Serious allegations have emerged to the effect that the British government allowed up to 40 people to be killed via the IRA's Internal Security Unit or "Nutting Squad" to protect his cover.

Purported exposure
In 1987, Sam McCrory, an Ulster Defence Association/"Ulster Freedom Fighters" member, killed the 66-year-old Francisco Notarantonio at his home in Ballymurphy in West Belfast. The UDA/UFF had decided to target a senior Belfast IRA member who unbeknownst to them was an informer for the Force Research Unit (FRU). It has been alleged that FRU agent Brian Nelson gave Notarantonio's name to the UDA/UFF to protect the identity of the real spy.

On 11 May 2003, several newspapers named Freddie Scappaticci as Stakeknife.
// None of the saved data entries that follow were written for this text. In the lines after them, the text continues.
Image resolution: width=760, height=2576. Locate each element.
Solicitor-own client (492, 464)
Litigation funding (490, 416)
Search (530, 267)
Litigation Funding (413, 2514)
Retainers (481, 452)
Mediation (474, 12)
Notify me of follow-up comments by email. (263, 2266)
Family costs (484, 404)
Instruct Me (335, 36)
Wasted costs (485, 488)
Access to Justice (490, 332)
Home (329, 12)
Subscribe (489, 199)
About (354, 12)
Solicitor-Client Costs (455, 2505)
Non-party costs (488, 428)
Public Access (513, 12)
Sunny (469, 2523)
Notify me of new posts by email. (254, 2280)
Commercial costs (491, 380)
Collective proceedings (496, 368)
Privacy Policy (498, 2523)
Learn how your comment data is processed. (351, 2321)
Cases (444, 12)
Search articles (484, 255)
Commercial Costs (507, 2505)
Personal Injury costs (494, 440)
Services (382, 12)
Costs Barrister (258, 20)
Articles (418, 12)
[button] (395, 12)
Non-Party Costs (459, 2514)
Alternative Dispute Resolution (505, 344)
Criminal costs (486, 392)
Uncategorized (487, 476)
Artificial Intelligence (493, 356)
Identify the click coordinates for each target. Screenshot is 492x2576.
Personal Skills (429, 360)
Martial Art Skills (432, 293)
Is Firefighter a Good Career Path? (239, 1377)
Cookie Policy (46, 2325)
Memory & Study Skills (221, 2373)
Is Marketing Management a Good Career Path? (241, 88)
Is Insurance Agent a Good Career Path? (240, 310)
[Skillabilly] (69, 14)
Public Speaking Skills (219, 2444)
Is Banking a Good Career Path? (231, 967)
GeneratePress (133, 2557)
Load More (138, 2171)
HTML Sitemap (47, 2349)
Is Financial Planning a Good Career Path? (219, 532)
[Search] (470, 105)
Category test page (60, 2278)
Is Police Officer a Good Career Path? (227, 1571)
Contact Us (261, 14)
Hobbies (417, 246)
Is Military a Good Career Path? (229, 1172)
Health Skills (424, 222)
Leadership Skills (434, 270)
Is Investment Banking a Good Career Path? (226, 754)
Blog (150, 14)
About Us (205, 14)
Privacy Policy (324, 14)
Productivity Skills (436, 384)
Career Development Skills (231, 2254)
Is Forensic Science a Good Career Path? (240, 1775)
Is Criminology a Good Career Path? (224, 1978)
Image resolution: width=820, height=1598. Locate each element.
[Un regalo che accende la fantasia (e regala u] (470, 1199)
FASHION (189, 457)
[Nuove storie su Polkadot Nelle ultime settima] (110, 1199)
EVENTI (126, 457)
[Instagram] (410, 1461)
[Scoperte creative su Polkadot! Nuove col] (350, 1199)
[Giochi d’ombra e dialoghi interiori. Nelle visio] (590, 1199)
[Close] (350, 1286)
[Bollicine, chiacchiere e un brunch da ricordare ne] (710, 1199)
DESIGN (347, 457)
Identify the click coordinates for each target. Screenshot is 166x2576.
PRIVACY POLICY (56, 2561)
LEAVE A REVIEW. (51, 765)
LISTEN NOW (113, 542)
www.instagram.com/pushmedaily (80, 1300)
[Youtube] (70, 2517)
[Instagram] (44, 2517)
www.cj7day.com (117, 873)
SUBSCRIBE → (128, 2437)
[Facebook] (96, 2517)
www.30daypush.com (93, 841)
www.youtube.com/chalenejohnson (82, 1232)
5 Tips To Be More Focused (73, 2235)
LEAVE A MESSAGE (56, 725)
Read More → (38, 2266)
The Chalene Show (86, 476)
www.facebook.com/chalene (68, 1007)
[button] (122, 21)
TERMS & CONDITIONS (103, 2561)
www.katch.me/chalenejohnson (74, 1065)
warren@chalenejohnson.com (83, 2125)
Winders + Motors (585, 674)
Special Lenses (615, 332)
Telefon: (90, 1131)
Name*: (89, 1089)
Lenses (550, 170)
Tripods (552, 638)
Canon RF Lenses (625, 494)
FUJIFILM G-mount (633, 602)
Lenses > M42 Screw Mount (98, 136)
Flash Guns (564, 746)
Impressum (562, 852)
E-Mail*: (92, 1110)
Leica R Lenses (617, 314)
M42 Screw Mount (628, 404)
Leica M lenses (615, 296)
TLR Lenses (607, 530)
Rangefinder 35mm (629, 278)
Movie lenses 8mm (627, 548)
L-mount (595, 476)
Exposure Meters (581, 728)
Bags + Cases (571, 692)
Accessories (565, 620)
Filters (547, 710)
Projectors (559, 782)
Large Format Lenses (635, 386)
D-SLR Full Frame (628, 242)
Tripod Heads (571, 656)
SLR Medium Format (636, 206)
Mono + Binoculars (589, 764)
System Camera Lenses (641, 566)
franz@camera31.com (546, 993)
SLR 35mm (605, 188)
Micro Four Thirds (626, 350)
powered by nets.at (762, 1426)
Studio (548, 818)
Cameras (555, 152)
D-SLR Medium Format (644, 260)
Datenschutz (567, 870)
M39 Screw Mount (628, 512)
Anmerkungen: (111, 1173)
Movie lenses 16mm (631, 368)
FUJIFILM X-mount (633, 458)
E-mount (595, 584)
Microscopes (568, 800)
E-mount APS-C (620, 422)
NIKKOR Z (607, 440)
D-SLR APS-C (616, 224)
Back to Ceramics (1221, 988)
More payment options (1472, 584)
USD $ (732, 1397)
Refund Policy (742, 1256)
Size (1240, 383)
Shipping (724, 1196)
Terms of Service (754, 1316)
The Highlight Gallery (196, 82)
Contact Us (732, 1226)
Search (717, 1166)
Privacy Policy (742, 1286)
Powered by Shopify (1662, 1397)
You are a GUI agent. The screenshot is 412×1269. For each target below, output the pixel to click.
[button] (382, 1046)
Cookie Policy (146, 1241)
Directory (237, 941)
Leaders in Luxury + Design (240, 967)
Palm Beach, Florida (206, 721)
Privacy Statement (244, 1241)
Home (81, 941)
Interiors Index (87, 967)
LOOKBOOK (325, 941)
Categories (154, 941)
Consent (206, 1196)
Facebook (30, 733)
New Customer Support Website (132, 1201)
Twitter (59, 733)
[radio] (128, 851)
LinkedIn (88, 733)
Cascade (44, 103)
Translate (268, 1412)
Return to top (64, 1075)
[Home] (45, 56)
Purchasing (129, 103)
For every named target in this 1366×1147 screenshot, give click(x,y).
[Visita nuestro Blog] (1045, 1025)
Scappaticci, born in Belfast to Italian parents, denied the claims and launched an unsuccessful legal action to have the British government state he was not their agent. He later left Northern Ireland and was rumoured to be living in Cassino, Italy. There were also reported sightings in Tenerife.

A report in a February 2007 edition of the Belfast News Letter reported that a cassette recording allegedly of Scappaticci talking about the number of murders he was involved in via the "Nutting Squad", as well as his work as an Army agent, had been lodged with the PSNI in 2004 and subsequently passed to the Stevens Inquiry in 2005.

The former British Intelligence agent who worked in the FRU known as "Martin Ingram" has written a book titled Stakeknife since the original allegations came to light in which it says Scappaticci was the agent in question.

In October 2015, it was announced that Scappaticci was to be investigated by the Police Service of Northern Ireland over at least 24 murders. In June 2016, it was announced that this investigation would be carried out by Bedfordshire Police and would examine the possible involvement of members of the RUC, Army and MI5 in murders carried out by the IRA, and their knowledge of them through the information supplied via Stakeknife. Scappaticci was arrested in connection with Operation Kenova in January 2018.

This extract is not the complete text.